Re: methotrexate and other meds

[Guest guest]

Hi Tam,

Nice to hear from you. I am on the maximum dose of MTX doesn't appear to be

making much difference a few months back they added Ciclosporin to the mix

but apart from an initial improvement to my P, it has not done too much either.

Having said that though, plenty of people in this group are very happy with

what MTX is doing for them so why don't you give it a try. I can also report

no side affects while on the MTX pre Ciclosporin. (I tend to feel nauseous

since starting the latter)

Hope it works for you.

[Guest guest]

Hi Tam,

I am a 43 year old male.
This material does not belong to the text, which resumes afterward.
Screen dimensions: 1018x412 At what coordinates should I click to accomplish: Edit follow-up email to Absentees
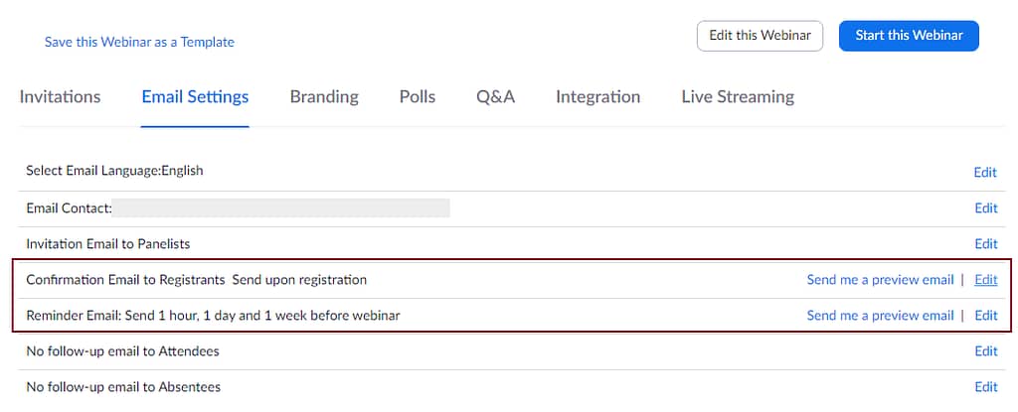click(985, 387)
I was diagnosed with PA 3years ago after 1-2

years of pain and various other reasons for it(bad knee, lose weight,

not enough excercise). After being diagnosed, I went 6-9 months

trying various NSAIDs that my Rheumatologist prescribed. Most had

little to no effect, none worked. My rheumy & I agreed to try MTX.

I started a 10mg a week and within 2-4 weeks, most pain was GONE,

slowly my sausage fingers and toes returned to normal, and by week 6-

8 was normal. I never had side effects, still don't. It's now, 2.5 -

2.75 years at 10mg and I have had few flares of stiffness or pain,

but they usually are brought on by my overdoing it, or at times of

stress. And they last only a day or two. I may need to up my

dosage at some time, but not likely for now.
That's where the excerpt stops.